3.1.5. Specification
- Make the Software Requirement Specification (SRS) document.
- This contains all functional and non-functional requirements.
- Functional Requirements
- Functional requirements list all the functions of the website, and tells us how it works in general.
- These are things the end-user specifically demands.
- Non-Functional Requirements
- Non-functional requirements list technical implementations of functional requirements. They could be related to performance, scalability, security, usability, etc.
- Any performance criteria (eg. 99.9% uptime), constraints (eg. 1000 transactions per seconds) are included here.
3.1.6. Validation
- Validate the requirements presented in SRS.
- Decision Tables
Condition Stubs Condition Entries Action Stubs Action Entries Variables that affect the system Values of condition stubs Outcomes of system Indicators of whether an action was executed or not Eg. Input, User Roles, System states Eg. yes/no, numeric, text Eg. Updating db entry, printing a message Eg. X, O, Blank Eg.
- Decision Tree
- The leaf nodes represent actions to be performed.
4. Design Engineering
4.1. McGlaughin’s Characteristics
- Implement all implicit/explicit requirements by stakeholders.

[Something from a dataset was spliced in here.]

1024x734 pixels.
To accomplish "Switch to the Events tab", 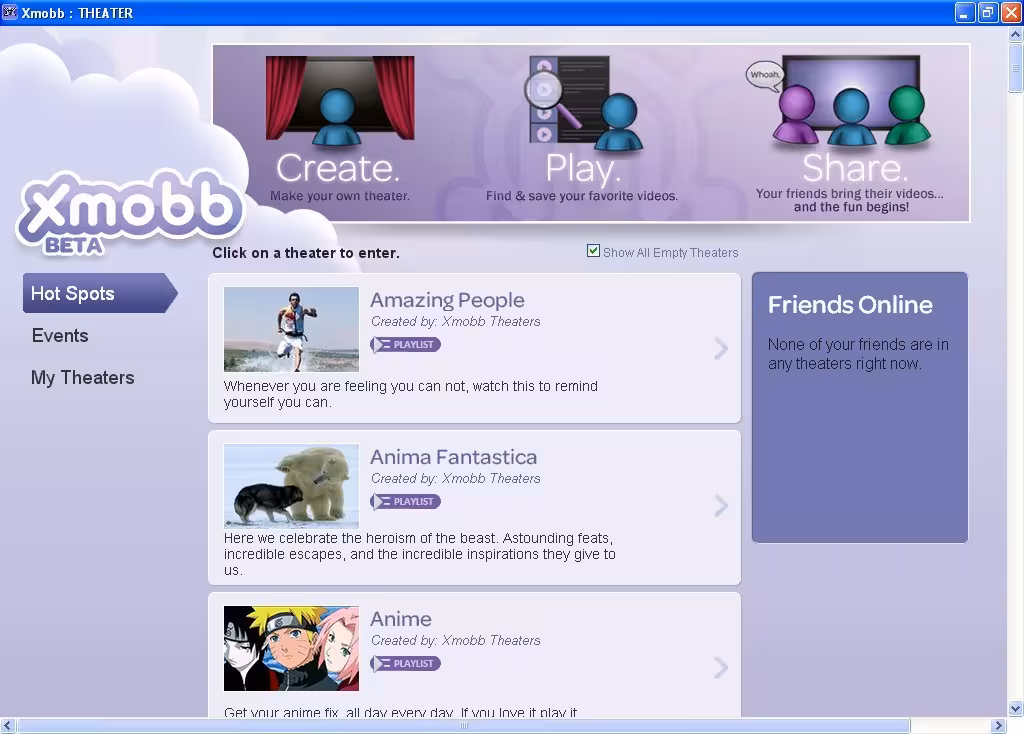I will coord(60,336).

- Design should be a readable, understandable guide.
- Design should give a complete picture of the software.
4.2. Functional Independence
4.2.1. Cohesion
- Degree to which elements inside a module work together.

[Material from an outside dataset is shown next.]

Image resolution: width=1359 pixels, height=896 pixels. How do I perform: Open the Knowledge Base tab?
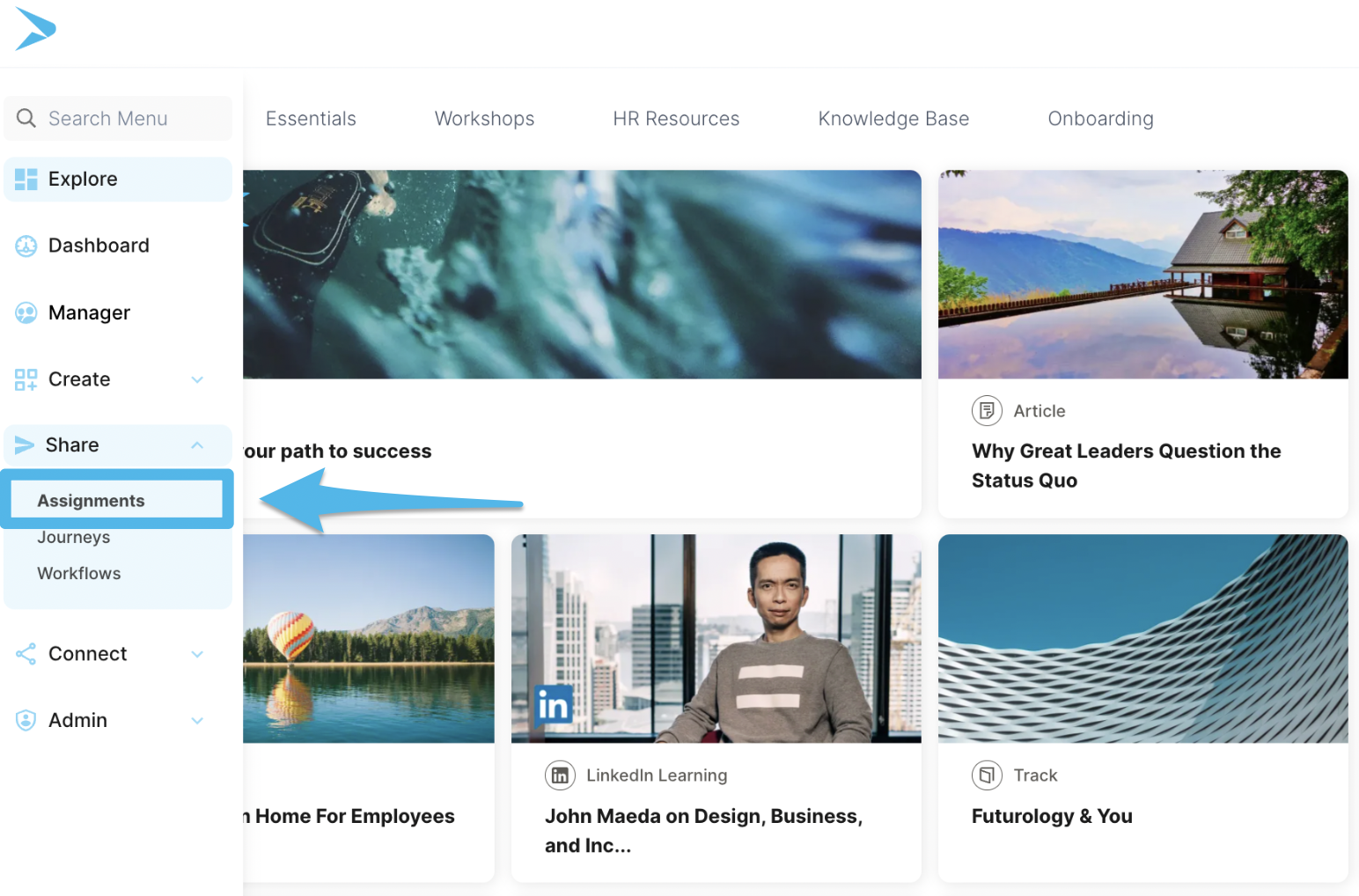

- functional strength of a module
- More cohesion means elements are more closely related and they all work towards the same goal.
- Higher the cohesion, the easier the system is to maintain.
- Functional Cohesion
- Everything needed is readily available in the module.
- This is the ideal case.
- Sequential Cohesion
- The output of an element is the input of another.

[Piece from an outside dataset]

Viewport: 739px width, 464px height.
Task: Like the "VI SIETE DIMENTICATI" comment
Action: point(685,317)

- Data flows between the parts.
- Communicational Cohesion
- Two elements operate on the same input data or contribute towards the same output data.
- Procedural Cohesion
- It’s not data flow, but it’s still in order.
4.2.2. Coupling
- Degree of Interdependence among modules
- More the coupling means more interconnectivity and this means it’s harder to maintain.
- Data Coupling
- Only data moves around
- The components are independent of each other
- There is no tramp data. Tramp data is where data moves from one function to another through intermediary functions, and those functions don’t use this data.
- Stamp Coupling
- Data structures move around.
- This contains tramp data, but it could have been for efficiency sake too.
- Control Coupling
- Modules communicate via control information/parameters.
- External Coupling
- Depends on external modules, not part of the system.
- Common Coupling
- Modules have shared data like global data structures.
- Reusing modules or controlling data access is an issue.
- Content Coupling
- One module can modify the data of another module.
- This is the worst form of coupling.